# [WHAT YOU ARE ASKED TO DO]
Convert the records below into a Markdown table with the columns n and Line, with one row for each line and blank lines left out.
□ □ □
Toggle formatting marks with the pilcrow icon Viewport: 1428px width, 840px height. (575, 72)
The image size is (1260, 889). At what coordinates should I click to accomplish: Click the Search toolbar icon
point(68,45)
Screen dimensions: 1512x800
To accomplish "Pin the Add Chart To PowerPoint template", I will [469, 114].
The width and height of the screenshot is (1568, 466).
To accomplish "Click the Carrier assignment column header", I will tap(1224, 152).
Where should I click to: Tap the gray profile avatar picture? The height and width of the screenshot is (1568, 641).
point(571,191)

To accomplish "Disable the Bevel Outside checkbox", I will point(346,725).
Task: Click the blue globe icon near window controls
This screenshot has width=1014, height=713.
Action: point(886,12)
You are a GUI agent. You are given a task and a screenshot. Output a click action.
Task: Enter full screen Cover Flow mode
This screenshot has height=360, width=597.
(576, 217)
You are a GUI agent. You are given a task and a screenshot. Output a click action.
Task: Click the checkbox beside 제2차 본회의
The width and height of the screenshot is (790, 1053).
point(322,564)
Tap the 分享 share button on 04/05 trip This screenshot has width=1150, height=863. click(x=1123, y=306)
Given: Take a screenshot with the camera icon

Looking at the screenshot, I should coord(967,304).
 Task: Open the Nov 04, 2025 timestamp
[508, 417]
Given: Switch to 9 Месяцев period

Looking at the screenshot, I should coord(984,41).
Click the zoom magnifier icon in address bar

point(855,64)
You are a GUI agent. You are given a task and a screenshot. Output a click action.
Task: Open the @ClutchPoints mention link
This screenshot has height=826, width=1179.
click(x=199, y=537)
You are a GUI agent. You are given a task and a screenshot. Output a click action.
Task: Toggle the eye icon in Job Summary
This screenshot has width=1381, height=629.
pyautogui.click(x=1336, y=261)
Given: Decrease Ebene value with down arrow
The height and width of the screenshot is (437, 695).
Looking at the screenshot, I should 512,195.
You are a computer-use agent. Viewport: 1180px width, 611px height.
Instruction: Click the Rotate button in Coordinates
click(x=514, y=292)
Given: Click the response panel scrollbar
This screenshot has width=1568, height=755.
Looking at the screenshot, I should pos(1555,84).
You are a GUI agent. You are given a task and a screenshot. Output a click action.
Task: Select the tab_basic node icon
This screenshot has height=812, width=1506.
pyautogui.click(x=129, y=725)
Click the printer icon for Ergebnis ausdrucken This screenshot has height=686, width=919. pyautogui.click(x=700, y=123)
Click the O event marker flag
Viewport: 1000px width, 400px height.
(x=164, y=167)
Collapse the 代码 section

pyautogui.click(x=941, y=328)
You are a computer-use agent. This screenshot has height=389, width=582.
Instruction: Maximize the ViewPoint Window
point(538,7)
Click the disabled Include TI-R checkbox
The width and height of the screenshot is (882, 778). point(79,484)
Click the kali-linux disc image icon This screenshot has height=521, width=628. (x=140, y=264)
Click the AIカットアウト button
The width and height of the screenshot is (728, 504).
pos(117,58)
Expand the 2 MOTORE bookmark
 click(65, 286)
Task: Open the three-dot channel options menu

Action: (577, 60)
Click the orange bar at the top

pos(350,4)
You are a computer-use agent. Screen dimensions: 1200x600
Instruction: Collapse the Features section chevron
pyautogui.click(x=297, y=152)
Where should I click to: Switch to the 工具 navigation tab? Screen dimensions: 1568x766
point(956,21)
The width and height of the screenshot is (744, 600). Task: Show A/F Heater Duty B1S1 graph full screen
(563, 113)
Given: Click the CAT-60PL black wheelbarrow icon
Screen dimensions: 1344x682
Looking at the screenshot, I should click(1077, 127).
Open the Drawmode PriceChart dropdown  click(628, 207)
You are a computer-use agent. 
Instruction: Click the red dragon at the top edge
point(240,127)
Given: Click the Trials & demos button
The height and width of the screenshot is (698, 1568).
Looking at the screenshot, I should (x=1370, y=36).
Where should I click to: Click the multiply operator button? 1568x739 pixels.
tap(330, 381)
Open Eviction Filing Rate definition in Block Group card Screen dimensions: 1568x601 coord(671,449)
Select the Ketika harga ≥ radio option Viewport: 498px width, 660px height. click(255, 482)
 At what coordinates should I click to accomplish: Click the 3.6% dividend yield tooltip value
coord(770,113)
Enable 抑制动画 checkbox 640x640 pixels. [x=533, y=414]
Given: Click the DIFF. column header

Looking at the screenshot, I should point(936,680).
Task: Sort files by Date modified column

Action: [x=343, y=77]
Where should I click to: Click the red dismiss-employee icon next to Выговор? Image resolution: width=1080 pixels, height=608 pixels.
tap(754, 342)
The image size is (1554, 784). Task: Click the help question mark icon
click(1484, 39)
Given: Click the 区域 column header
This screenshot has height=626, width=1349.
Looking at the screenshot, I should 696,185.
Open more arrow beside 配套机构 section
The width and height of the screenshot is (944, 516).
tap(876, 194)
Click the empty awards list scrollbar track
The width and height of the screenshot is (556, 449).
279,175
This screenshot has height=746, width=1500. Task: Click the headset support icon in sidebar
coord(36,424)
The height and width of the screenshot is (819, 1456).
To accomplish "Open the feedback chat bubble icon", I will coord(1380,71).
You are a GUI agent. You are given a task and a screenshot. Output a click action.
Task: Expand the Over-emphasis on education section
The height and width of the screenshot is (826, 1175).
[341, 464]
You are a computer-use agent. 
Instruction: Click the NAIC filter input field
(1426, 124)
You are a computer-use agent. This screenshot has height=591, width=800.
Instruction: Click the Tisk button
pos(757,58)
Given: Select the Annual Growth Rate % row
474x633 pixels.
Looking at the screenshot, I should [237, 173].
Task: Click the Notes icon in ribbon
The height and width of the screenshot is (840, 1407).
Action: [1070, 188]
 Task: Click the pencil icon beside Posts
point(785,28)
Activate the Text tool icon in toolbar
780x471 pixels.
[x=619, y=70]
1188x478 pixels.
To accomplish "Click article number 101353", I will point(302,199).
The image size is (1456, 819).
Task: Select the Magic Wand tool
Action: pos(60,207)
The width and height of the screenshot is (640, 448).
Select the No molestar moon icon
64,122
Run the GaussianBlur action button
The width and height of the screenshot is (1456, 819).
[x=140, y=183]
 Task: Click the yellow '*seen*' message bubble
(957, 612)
□ □ □
# [FINISHED TASK]
| n | Line |
|---|---|
| 1 | Toggle formatting marks with the pilcrow icon Viewport: 1428px width, 840px height. (575, 72) |
| 2 | The image size is (1260, 889). At what coordinates should I click to accomplish: Click the Search toolbar icon |
| 3 | point(68,45) |
| 4 | Screen dimensions: 1512x800 |
| 5 | To accomplish "Pin the Add Chart To PowerPoint template", I will [469, 114]. |
| 6 | The width and height of the screenshot is (1568, 466). |
| 7 | To accomplish "Click the Carrier assignment column header", I will tap(1224, 152). |
| 8 | Where should I click to: Tap the gray profile avatar picture? The height and width of the screenshot is (1568, 641). |
| 9 | point(571,191) |
| 10 | To accomplish "Disable the Bevel Outside checkbox", I will point(346,725). |
| 11 | Task: Click the blue globe icon near window controls |
| 12 | This screenshot has width=1014, height=713. |
| 13 | Action: point(886,12) |
| 14 | You are a GUI agent. You are given a task and a screenshot. Output a click action. |
| 15 | Task: Enter full screen Cover Flow mode |
| 16 | This screenshot has height=360, width=597. |
| 17 | (576, 217) |
| 18 | You are a GUI agent. You are given a task and a screenshot. Output a click action. |
| 19 | Task: Click the checkbox beside 제2차 본회의 |
| 20 | The width and height of the screenshot is (790, 1053). |
| 21 | point(322,564) |
| 22 | Tap the 分享 share button on 04/05 trip This screenshot has width=1150, height=863. click(x=1123, y=306) |
| 23 | Given: Take a screenshot with the camera icon |
| 24 | Looking at the screenshot, I should coord(967,304). |
| 25 |  Task: Open the Nov 04, 2025 timestamp |
| 26 | [508, 417] |
| 27 | Given: Switch to 9 Месяцев period |
| 28 | Looking at the screenshot, I should coord(984,41). |
| 29 | Click the zoom magnifier icon in address bar |
| 30 | point(855,64) |
| 31 | You are a GUI agent. You are given a task and a screenshot. Output a click action. |
| 32 | Task: Open the @ClutchPoints mention link |
| 33 | This screenshot has height=826, width=1179. |
| 34 | click(x=199, y=537) |
| 35 | You are a GUI agent. You are given a task and a screenshot. Output a click action. |
| 36 | Task: Toggle the eye icon in Job Summary |
| 37 | This screenshot has width=1381, height=629. |
| 38 | pyautogui.click(x=1336, y=261) |
| 39 | Given: Decrease Ebene value with down arrow |
| 40 | The height and width of the screenshot is (437, 695). |
| 41 | Looking at the screenshot, I should 512,195. |
| 42 | You are a computer-use agent. Viewport: 1180px width, 611px height. |
| 43 | Instruction: Click the Rotate button in Coordinates |
| 44 | click(x=514, y=292) |
| 45 | Given: Click the response panel scrollbar |
| 46 | This screenshot has width=1568, height=755. |
| 47 | Looking at the screenshot, I should pos(1555,84). |
| 48 | You are a GUI agent. You are given a task and a screenshot. Output a click action. |
| 49 | Task: Select the tab_basic node icon |
| 50 | This screenshot has height=812, width=1506. |
| 51 | pyautogui.click(x=129, y=725) |
| 52 | Click the printer icon for Ergebnis ausdrucken This screenshot has height=686, width=919. pyautogui.click(x=700, y=123) |
| 53 | Click the O event marker flag |
| 54 | Viewport: 1000px width, 400px height. |
| 55 | (x=164, y=167) |
| 56 | Collapse the 代码 section |
| 57 | pyautogui.click(x=941, y=328) |
| 58 | You are a computer-use agent. This screenshot has height=389, width=582. |
| 59 | Instruction: Maximize the ViewPoint Window |
| 60 | point(538,7) |
| 61 | Click the disabled Include TI-R checkbox |
| 62 | The width and height of the screenshot is (882, 778). point(79,484) |
| 63 | Click the kali-linux disc image icon This screenshot has height=521, width=628. (x=140, y=264) |
| 64 | Click the AIカットアウト button |
| 65 | The width and height of the screenshot is (728, 504). |
| 66 | pos(117,58) |
| 67 | Expand the 2 MOTORE bookmark |
| 68 |  click(65, 286) |
| 69 | Task: Open the three-dot channel options menu |
| 70 | Action: (577, 60) |
| 71 | Click the orange bar at the top |
| 72 | pos(350,4) |
| 73 | You are a computer-use agent. Screen dimensions: 1200x600 |
| 74 | Instruction: Collapse the Features section chevron |
| 75 | pyautogui.click(x=297, y=152) |
| 76 | Where should I click to: Switch to the 工具 navigation tab? Screen dimensions: 1568x766 |
| 77 | point(956,21) |
| 78 | The width and height of the screenshot is (744, 600). Task: Show A/F Heater Duty B1S1 graph full screen |
| 79 | (563, 113) |
| 80 | Given: Click the CAT-60PL black wheelbarrow icon |
| 81 | Screen dimensions: 1344x682 |
| 82 | Looking at the screenshot, I should click(1077, 127). |
| 83 | Open the Drawmode PriceChart dropdown  click(628, 207) |
| 84 | You are a computer-use agent.  |
| 85 | Instruction: Click the red dragon at the top edge |
| 86 | point(240,127) |
| 87 | Given: Click the Trials & demos button |
| 88 | The height and width of the screenshot is (698, 1568). |
| 89 | Looking at the screenshot, I should (x=1370, y=36). |
| 90 | Where should I click to: Click the multiply operator button? 1568x739 pixels. |
| 91 | tap(330, 381) |
| 92 | Open Eviction Filing Rate definition in Block Group card Screen dimensions: 1568x601 coord(671,449) |
| 93 | Select the Ketika harga ≥ radio option Viewport: 498px width, 660px height. click(255, 482) |
| 94 |  At what coordinates should I click to accomplish: Click the 3.6% dividend yield tooltip value |
| 95 | coord(770,113) |
| 96 | Enable 抑制动画 checkbox 640x640 pixels. [x=533, y=414] |
| 97 | Given: Click the DIFF. column header |
| 98 | Looking at the screenshot, I should point(936,680). |
| 99 | Task: Sort files by Date modified column |
| 100 | Action: [x=343, y=77] |
| 101 | Where should I click to: Click the red dismiss-employee icon next to Выговор? Image resolution: width=1080 pixels, height=608 pixels. |
| 102 | tap(754, 342) |
| 103 | The image size is (1554, 784). Task: Click the help question mark icon |
| 104 | click(1484, 39) |
| 105 | Given: Click the 区域 column header |
| 106 | This screenshot has height=626, width=1349. |
| 107 | Looking at the screenshot, I should 696,185. |
| 108 | Open more arrow beside 配套机构 section |
| 109 | The width and height of the screenshot is (944, 516). |
| 110 | tap(876, 194) |
| 111 | Click the empty awards list scrollbar track |
| 112 | The width and height of the screenshot is (556, 449). |
| 113 | 279,175 |
| 114 | This screenshot has height=746, width=1500. Task: Click the headset support icon in sidebar |
| 115 | coord(36,424) |
| 116 | The height and width of the screenshot is (819, 1456). |
| 117 | To accomplish "Open the feedback chat bubble icon", I will coord(1380,71). |
| 118 | You are a GUI agent. You are given a task and a screenshot. Output a click action. |
| 119 | Task: Expand the Over-emphasis on education section |
| 120 | The height and width of the screenshot is (826, 1175). |
| 121 | [341, 464] |
| 122 | You are a computer-use agent.  |
| 123 | Instruction: Click the NAIC filter input field |
| 124 | (1426, 124) |
| 125 | You are a computer-use agent. This screenshot has height=591, width=800. |
| 126 | Instruction: Click the Tisk button |
| 127 | pos(757,58) |
| 128 | Given: Select the Annual Growth Rate % row |
| 129 | 474x633 pixels. |
| 130 | Looking at the screenshot, I should [237, 173]. |
| 131 | Task: Click the Notes icon in ribbon |
| 132 | The height and width of the screenshot is (840, 1407). |
| 133 | Action: [1070, 188] |
| 134 |  Task: Click the pencil icon beside Posts |
| 135 | point(785,28) |
| 136 | Activate the Text tool icon in toolbar |
| 137 | 780x471 pixels. |
| 138 | [x=619, y=70] |
| 139 | 1188x478 pixels. |
| 140 | To accomplish "Click article number 101353", I will point(302,199). |
| 141 | The image size is (1456, 819). |
| 142 | Task: Select the Magic Wand tool |
| 143 | Action: pos(60,207) |
| 144 | The width and height of the screenshot is (640, 448). |
| 145 | Select the No molestar moon icon |
| 146 | 64,122 |
| 147 | Run the GaussianBlur action button |
| 148 | The width and height of the screenshot is (1456, 819). |
| 149 | [x=140, y=183] |
| 150 |  Task: Click the yellow '*seen*' message bubble |
| 151 | (957, 612) |